[TASK REQUIREMENTS] Quote word for word the passage of the button-press puzzle write-up starting at "This one looks" and ending at "for Y, right?".

[TEXT EXTRACT]
#####

This one looks slightly annoying to parse, but not exactly the worst. The actual problem doesn't seem that bad though: First, find every possible solution to get to a given prize's X position given the X values, then see if the Y values would also reach there. There can only be so many valid values for just X, and only so many of those for Y, right?
Or maybe I can just brute force it?
private int GetLeastTokensBrute(Machine machine)
{
int least = int.MaxValue;
for (int a = 0; a <= 100; a++)
{
for (int b = 0; b <= 100; b++)
{
if ((machine.ax * a) + (machine.bx * b) == machine.targetX &&
(machine.ay * a) + (machine.by * b) == machine.targetY)
{
var tokens = (a * 3) + b;
least = Math.Min(tokens, least);
}
}
}
return least;
}
I did try a more clever solution first, but it got a wrong answer on the input and I'm not sure why. This brute force solution somehow runs faster and gets the right answer.
Yep, I expected this kind of extreme change for the solution. Add a whole 10000000000000 to the goal range. Bleh. I do have to get clever anyway.
It's a linear equation kind of solver isn't it.
I admit, I'm not the best at linear equations, but admittedly this was simple enough that I was able to muddle through it. It would have been far easier if I could use some Matrix math, but I didn't want to go through the trouble of getting a library for it, or implementing matrix math myself, so I just kinda... hard-coded it for this solution I guess? That and some trial-and-error.
private long GetLeastTokensLinear(Machine m)
{
var bPress = (m.targetY * m.ax - m.targetX * m.ay) / (m.by * m.ax - m.bx * m.ay);
var aPress = (m.targetX - bPress * m.bx) / m.ax;
if (aPress > 0 &&
bPress > 0 &&
(aPress * m.ax + bPress * m.bx) == m.targetX &&
(aPress * m.ay + bPress * m.by) == m.targetY)
{
return (aPress * 3) + bPress;
}
return 0;
}
At least it runs fast.

#####

[DATASET SECTION]
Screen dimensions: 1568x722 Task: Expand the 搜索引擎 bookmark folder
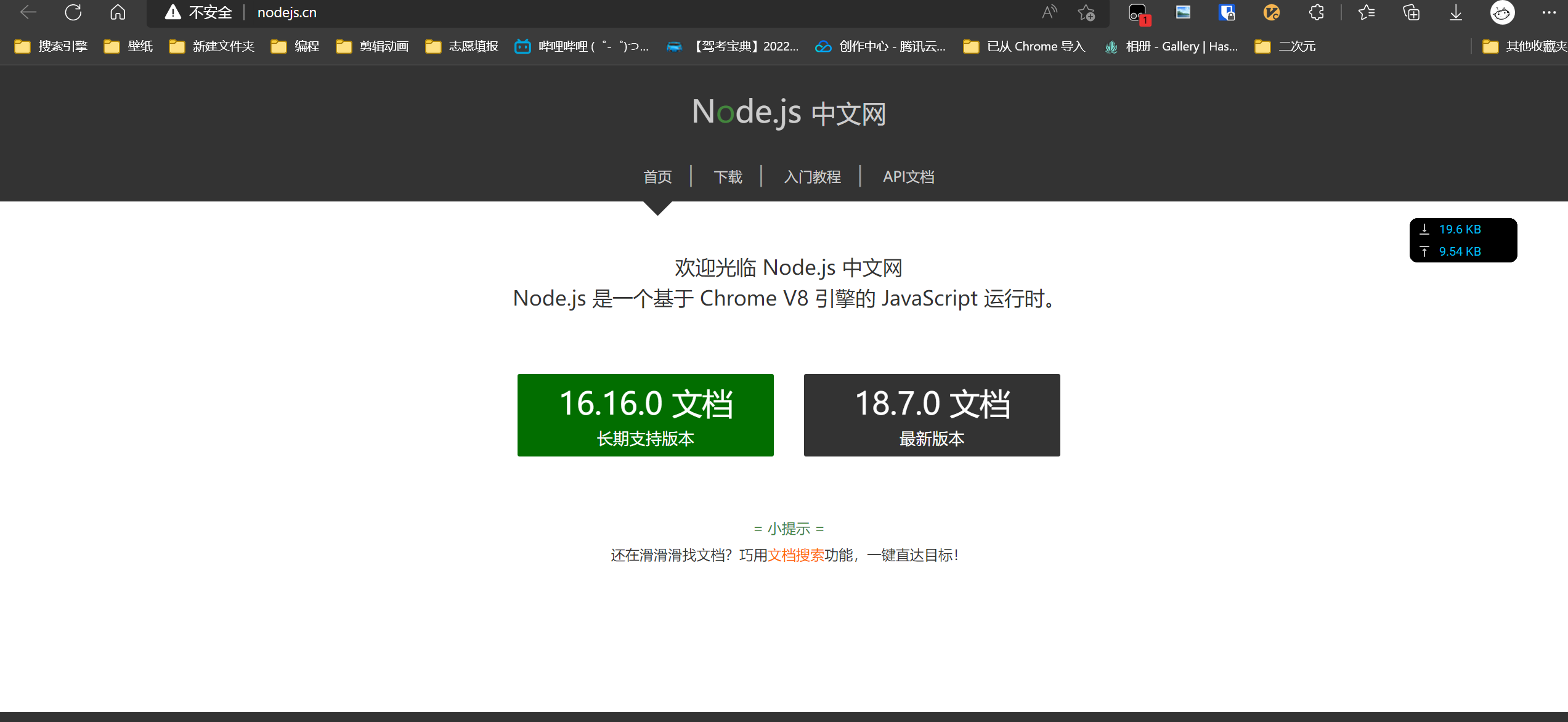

#####

[SOLUTION TO THE PROBLEM]
This one looks slightly annoying to parse, but not exactly the worst. The actual problem doesn't seem that bad though: First, find every possible solution to get to a given prize's X position given the X values, then see if the Y values would also reach there. There can only be so many valid values for just X, and only so many of those for Y, right?